The cost to insure against a debt default by Turkey’s government in the next five years surged, heading for the highest closing level in almost two decades.
Credit default swaps rose as high as 870 basis points on Monday, reflecting investor concerns over a deepening rout in the lira and the government’s reliance on unorthodox monetary policies to support it. The advance took the CDS contracts above the level reached during the 2008 global financial crisis and all the way back to 2003, the year Recep Tayyip Erdogan became Turkey’s prime minister.
Under rising CDS pressure, the yield on the country’s 10-year dollar bonds rose to an all-time high of 10.6% on Monday.
The Treasury was forced into action on June 9 after currency losses accelerated on President Erdogan’s announcement that his government would continue rate cuts even as inflation soared.
To curb credit growth and support the lira, the central bank will double the reserve requirement ratio for lira-denominated commercial cash loans to 20% while the banking regulator shortened debt repayment periods for consumers. The Treasury and Finance Ministry said they will sell the new lira-based revenue indexed bonds in an attempt to deter retail investors from dollar purchases.

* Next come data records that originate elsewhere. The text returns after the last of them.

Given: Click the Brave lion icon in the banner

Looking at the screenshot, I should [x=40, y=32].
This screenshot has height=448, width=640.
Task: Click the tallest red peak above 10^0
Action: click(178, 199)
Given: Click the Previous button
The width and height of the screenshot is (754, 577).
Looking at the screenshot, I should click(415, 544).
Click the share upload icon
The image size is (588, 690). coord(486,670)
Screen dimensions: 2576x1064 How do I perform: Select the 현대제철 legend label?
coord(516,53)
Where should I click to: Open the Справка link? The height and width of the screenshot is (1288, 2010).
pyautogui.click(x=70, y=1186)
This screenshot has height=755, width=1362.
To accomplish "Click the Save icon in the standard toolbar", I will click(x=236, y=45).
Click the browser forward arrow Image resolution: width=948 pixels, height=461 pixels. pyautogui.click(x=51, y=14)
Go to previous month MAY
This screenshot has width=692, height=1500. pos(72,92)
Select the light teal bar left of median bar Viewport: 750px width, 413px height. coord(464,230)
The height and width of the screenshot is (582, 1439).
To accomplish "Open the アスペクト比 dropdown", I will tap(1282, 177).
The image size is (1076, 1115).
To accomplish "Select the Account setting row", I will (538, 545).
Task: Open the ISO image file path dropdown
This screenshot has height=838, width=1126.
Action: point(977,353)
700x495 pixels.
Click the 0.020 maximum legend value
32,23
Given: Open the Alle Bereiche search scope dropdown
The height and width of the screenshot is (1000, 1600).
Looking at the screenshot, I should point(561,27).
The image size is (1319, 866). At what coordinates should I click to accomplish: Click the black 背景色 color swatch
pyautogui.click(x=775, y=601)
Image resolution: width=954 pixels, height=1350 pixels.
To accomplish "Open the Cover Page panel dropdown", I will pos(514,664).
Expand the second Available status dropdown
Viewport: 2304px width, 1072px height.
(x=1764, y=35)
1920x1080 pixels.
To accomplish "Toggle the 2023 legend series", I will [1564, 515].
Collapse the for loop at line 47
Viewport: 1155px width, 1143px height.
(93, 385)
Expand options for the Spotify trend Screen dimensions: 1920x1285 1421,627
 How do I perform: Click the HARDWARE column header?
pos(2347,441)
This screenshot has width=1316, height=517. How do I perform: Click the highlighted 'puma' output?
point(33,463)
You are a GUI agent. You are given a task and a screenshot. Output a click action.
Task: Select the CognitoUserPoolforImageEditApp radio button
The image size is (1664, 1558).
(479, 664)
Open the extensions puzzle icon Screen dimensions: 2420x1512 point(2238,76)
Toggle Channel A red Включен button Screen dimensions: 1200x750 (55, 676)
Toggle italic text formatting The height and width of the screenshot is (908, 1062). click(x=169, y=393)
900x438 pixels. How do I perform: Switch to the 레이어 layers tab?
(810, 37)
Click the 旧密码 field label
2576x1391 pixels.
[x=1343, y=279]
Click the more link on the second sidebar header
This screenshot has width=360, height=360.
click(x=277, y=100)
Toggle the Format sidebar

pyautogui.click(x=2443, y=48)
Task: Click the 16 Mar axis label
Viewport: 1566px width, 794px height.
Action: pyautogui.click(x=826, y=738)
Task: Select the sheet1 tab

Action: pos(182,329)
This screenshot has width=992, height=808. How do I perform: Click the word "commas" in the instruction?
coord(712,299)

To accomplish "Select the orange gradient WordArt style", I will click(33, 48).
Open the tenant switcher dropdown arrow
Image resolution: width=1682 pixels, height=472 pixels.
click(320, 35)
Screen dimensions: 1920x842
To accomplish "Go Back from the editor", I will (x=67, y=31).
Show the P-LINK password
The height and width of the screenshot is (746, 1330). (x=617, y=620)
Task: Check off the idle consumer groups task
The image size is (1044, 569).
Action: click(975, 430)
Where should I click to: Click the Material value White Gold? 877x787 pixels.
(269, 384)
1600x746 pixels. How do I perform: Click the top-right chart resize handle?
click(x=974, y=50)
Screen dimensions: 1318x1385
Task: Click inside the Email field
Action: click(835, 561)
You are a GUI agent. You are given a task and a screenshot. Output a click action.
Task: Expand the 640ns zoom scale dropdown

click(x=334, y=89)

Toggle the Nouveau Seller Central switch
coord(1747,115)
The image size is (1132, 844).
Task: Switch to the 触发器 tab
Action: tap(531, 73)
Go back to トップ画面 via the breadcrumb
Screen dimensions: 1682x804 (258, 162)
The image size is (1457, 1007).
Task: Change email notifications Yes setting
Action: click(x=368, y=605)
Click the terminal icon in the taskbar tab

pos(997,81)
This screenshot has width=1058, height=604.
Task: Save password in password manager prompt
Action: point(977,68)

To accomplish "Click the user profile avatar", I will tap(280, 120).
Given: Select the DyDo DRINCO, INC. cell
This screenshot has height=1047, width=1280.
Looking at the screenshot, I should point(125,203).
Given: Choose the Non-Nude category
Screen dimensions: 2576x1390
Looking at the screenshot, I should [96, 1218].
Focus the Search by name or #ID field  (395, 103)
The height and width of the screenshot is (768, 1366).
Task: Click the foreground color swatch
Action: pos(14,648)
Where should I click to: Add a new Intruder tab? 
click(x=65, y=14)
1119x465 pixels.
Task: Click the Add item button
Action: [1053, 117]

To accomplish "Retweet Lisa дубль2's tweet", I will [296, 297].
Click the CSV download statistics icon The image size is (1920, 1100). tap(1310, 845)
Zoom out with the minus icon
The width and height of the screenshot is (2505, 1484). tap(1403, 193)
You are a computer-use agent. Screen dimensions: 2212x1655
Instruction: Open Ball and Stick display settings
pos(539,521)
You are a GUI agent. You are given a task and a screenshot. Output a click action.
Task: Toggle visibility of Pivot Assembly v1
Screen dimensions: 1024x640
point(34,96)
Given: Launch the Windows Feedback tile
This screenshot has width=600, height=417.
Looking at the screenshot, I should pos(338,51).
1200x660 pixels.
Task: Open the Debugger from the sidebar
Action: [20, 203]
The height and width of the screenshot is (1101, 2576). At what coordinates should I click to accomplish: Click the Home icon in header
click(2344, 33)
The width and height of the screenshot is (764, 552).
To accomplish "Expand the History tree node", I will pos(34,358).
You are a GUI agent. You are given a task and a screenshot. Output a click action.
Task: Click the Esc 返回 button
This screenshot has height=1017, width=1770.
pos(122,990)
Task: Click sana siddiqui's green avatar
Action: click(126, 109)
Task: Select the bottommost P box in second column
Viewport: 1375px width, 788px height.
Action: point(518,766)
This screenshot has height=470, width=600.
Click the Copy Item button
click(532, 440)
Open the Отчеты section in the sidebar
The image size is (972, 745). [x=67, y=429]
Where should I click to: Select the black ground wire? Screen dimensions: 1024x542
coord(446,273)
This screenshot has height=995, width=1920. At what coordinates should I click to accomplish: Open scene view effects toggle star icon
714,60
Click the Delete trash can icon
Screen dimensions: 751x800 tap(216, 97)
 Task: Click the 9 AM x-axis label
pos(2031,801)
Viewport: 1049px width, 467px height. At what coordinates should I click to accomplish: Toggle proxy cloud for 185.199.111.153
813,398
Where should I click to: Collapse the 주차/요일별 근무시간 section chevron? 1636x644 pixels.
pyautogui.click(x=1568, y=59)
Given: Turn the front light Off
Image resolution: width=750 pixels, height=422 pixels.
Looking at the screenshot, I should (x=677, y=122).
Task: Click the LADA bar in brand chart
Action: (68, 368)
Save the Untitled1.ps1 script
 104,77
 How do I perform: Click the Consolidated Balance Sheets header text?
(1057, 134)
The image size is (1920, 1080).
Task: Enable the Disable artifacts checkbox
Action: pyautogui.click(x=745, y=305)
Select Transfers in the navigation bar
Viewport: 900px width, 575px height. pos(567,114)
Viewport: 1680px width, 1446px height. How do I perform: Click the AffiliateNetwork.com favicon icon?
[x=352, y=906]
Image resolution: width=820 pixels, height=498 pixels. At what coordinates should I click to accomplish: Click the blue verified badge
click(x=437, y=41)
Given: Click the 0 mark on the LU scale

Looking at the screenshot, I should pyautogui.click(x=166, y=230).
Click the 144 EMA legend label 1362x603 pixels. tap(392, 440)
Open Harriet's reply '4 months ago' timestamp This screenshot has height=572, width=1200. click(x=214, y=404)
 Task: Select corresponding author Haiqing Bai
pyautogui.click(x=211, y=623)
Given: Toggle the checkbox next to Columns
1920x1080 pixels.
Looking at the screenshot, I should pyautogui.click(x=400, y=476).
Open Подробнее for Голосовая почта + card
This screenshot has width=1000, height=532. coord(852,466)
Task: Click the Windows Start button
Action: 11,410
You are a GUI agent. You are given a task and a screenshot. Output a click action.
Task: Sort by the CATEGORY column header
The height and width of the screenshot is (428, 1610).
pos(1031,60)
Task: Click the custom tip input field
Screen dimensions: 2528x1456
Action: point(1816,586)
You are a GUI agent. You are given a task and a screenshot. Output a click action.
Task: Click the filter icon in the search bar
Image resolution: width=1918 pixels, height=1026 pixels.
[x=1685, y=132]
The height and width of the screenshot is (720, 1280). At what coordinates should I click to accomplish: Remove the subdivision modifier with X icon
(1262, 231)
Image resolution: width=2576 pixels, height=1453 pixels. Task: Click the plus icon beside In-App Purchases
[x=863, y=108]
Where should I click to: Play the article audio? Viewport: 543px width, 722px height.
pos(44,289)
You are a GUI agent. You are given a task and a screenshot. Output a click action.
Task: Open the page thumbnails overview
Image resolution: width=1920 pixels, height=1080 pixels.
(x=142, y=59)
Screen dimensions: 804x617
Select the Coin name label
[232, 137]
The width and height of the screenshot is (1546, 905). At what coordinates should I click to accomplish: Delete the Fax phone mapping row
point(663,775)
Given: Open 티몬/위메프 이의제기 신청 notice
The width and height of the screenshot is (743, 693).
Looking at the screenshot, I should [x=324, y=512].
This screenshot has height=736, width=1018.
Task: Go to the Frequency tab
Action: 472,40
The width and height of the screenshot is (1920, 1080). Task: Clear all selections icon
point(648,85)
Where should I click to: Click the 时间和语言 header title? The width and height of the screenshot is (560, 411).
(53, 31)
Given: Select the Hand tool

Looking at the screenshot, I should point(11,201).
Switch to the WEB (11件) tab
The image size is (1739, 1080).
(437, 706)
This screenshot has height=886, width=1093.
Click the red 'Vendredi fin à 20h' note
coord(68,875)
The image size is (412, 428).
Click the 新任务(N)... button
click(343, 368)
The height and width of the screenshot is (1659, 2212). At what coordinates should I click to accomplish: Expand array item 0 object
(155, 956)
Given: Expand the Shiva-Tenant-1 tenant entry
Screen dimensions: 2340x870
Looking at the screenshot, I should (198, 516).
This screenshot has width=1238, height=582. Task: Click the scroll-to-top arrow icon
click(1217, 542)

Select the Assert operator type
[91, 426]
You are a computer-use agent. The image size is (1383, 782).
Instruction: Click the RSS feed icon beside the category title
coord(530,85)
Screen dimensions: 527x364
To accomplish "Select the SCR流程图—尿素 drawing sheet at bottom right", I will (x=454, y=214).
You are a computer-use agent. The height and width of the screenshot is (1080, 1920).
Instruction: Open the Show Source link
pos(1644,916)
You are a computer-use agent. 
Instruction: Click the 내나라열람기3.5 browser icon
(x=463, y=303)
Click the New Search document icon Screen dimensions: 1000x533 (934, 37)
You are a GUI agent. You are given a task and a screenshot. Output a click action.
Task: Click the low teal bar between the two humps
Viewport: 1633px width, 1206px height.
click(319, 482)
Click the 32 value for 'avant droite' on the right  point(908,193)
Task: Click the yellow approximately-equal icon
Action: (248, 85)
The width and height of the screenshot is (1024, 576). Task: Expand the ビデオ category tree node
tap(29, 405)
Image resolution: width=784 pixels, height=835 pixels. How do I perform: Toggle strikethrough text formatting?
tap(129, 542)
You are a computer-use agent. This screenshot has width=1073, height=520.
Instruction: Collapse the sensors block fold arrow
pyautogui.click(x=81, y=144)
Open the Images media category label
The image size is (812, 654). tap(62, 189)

“The increased chance of recession in the US, the unsupportive Fed policy, the soaring US yields and the shaky lira — due to a brittle central bank policy — boost the Turkish CDS, and it’s probably not the end of the pain,” said Ipek Ozkardeskaya, a senior market analyst at Swissquote Bank.
The lira has lost 23% this year and is the worst performer among emerging-market peers.
“Investors are increasingly worried about Turkey’s ability to keep its budget under control while spending so heavily to conduct a mission impossible policy on the FX front,” Ozkardeskaya said.